EXCERPTED PASSAGE:

N-Queens - LeetCode Solution in Java

1. Introduction

The N-Queens puzzle is a classic problem that involves placing n queens on an n x n chessboard in a way that no two queens attack each other. A solution to the puzzle requires that no two queens share the same row, column, or diagonal.

2. Problem

Given an integer n, return all distinct solutions to the n-queens puzzle. You may return the answer in any order. Each solution contains a distinct board configuration of the n-queens' placement, where 'Q' and '.' both indicate a queen and an empty space, respectively.

3. Solution Steps

1. Use backtracking to solve the problem.

2. Create a chessboard represented by a 2D array or list of strings.

3. Place a queen in a row and move to the next row.

4. Check if the placement is safe (no other queen in the same column, diagonal, or anti-diagonal).

5. If safe, place the queen and move to the next row.

6. If not, try the next column.

7. Backtrack if no column is safe in a row, and move the queen in the previous row.

8. Add the board to the result when all queens are placed.

4. Solution in Java

public List<List<String>> solveNQueens(int n) {
    char[][] board = new char[n][n];
    for(int i = 0; i < n; i++)

REQUEST: Using the N-Queens solution page, explain in one to three sentences why step 4 checks for other queens in the same column, diagonal, and anti-diagonal before a placement counts as safe.

Entries for locating text and elements:
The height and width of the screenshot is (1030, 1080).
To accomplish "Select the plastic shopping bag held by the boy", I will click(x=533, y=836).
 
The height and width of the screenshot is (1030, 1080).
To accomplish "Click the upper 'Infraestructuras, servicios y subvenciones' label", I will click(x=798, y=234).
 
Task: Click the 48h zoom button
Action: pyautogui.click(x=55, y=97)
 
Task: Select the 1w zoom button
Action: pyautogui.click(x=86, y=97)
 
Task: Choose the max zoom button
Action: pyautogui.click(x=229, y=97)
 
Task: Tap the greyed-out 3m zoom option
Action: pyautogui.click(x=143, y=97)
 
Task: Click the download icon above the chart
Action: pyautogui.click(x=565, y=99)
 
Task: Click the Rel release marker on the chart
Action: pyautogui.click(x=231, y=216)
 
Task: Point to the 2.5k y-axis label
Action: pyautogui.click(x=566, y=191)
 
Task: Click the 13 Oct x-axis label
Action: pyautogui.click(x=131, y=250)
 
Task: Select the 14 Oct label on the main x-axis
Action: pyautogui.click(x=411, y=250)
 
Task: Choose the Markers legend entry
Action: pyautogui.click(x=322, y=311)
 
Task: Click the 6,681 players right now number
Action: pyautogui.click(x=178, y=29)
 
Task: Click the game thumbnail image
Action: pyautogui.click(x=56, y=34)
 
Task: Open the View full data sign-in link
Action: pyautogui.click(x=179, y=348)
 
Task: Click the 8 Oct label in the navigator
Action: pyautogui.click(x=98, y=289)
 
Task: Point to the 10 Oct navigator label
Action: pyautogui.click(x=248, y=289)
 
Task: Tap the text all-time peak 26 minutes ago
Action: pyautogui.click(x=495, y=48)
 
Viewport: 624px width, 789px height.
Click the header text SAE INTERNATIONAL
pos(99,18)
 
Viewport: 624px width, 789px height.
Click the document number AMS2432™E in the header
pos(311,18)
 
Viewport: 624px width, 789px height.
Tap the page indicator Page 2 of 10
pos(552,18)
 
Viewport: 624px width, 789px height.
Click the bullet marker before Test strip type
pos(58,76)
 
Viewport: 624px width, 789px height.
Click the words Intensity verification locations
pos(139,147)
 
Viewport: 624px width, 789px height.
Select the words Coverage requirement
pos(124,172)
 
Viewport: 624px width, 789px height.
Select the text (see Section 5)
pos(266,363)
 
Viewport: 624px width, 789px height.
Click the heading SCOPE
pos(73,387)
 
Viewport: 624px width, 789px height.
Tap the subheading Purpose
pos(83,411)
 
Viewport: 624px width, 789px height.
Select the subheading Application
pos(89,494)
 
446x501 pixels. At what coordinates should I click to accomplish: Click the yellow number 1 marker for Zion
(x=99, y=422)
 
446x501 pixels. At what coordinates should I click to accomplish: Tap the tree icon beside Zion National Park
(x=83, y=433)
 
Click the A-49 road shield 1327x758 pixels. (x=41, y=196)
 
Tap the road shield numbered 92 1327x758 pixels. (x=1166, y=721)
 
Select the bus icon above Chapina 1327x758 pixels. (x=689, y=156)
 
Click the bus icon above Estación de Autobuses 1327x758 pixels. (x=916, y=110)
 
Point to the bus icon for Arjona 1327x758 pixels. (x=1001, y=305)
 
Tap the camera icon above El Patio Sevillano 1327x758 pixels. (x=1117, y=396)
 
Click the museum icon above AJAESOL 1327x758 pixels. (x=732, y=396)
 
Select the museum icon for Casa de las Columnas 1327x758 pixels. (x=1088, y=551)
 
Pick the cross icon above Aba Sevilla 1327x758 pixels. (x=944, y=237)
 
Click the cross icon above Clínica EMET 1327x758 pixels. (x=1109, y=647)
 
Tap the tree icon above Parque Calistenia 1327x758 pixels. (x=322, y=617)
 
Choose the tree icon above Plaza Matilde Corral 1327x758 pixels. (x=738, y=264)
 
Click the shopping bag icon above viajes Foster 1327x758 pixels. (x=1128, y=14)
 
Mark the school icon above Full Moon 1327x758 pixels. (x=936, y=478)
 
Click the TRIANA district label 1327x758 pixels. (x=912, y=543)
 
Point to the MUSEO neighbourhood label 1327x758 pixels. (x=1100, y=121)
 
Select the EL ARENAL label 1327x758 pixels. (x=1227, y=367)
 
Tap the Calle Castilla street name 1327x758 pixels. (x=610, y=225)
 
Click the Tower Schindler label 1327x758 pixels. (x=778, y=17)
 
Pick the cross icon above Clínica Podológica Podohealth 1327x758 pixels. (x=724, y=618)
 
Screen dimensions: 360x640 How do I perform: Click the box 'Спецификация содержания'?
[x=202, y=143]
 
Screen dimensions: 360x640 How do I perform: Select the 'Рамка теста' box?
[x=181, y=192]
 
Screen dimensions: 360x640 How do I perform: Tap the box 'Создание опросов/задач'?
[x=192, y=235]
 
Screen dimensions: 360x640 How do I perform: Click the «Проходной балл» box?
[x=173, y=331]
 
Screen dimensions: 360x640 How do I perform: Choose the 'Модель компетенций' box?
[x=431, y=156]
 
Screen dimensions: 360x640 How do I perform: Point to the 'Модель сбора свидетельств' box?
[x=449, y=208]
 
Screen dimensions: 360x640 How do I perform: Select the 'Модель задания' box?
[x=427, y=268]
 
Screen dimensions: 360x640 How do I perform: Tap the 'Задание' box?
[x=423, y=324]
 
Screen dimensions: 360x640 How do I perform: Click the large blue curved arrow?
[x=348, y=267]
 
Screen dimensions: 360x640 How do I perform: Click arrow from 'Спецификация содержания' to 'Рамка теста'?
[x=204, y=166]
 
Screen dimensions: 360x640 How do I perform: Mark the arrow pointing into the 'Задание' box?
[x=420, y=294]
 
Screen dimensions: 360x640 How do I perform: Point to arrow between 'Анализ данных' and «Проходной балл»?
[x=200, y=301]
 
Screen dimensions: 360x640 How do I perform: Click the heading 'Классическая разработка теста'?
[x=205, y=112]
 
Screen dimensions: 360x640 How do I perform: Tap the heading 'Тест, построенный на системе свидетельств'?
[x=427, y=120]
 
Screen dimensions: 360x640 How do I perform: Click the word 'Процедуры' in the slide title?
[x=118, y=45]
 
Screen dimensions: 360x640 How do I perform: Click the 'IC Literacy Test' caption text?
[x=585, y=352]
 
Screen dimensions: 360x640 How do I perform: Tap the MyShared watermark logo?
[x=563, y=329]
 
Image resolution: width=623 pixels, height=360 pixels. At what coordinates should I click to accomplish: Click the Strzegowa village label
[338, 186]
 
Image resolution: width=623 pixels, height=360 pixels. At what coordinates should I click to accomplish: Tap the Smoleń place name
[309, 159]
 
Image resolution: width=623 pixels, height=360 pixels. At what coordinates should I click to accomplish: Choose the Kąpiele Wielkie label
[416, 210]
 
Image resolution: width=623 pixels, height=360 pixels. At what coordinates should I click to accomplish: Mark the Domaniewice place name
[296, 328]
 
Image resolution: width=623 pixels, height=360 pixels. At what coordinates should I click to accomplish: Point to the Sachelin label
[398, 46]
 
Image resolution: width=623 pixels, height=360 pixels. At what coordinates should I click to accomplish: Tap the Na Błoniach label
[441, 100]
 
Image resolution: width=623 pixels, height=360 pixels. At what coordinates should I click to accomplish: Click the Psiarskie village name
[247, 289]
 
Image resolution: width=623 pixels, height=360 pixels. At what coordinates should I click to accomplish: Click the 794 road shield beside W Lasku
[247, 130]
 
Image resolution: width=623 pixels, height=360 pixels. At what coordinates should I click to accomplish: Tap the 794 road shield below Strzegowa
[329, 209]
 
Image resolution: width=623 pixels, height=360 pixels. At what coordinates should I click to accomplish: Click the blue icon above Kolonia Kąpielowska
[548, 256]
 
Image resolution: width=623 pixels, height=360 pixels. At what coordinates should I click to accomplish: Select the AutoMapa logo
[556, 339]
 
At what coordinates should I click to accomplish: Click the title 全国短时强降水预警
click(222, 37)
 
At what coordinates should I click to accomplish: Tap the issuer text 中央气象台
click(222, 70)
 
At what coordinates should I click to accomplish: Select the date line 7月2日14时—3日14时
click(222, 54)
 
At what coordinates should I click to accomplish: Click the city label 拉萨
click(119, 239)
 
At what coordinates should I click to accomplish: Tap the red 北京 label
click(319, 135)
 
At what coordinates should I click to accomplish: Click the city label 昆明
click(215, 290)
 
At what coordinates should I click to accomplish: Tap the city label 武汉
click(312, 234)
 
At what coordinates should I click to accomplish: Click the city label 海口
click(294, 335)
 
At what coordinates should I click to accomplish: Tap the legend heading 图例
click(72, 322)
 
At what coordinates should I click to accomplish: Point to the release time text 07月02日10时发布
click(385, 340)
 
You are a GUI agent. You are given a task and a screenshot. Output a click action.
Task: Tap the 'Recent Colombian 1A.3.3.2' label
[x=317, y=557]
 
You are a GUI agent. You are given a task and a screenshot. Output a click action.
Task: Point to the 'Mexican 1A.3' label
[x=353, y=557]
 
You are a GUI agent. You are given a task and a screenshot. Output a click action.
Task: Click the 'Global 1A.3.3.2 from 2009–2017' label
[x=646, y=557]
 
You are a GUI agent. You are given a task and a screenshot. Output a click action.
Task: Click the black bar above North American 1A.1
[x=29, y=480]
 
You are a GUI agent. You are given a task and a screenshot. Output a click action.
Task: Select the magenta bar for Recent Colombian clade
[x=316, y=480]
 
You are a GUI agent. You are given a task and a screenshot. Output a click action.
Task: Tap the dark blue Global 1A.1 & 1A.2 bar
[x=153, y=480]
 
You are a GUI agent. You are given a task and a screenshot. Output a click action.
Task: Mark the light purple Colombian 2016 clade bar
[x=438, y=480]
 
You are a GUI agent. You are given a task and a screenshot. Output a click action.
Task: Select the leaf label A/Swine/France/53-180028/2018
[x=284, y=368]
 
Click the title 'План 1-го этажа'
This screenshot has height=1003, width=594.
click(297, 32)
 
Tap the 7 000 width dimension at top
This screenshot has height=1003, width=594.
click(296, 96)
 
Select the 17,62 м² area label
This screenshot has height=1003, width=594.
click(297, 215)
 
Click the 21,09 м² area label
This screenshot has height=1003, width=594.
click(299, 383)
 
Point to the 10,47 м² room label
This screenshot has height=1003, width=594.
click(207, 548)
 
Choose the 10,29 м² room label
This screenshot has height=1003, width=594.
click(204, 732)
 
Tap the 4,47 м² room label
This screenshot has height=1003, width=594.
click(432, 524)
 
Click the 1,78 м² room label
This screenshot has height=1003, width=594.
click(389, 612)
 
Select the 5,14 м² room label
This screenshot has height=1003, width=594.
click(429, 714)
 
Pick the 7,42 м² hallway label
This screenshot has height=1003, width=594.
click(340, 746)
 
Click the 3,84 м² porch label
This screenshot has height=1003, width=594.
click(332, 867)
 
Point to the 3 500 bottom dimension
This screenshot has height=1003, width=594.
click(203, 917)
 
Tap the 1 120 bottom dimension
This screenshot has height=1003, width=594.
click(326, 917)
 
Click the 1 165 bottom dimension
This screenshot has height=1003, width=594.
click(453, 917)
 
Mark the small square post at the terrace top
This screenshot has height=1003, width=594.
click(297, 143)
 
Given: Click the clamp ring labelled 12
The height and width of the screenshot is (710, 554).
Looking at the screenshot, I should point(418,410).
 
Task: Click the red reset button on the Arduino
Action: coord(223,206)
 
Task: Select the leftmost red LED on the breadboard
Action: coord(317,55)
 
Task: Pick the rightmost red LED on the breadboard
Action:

WRITTEN SOLUTION: The puzzle requires that no two queens attack each other, so no two queens may share the same row, column, or diagonal. A queen placed in line with another along a column or diagonal would break that rule, so the placement can't be accepted.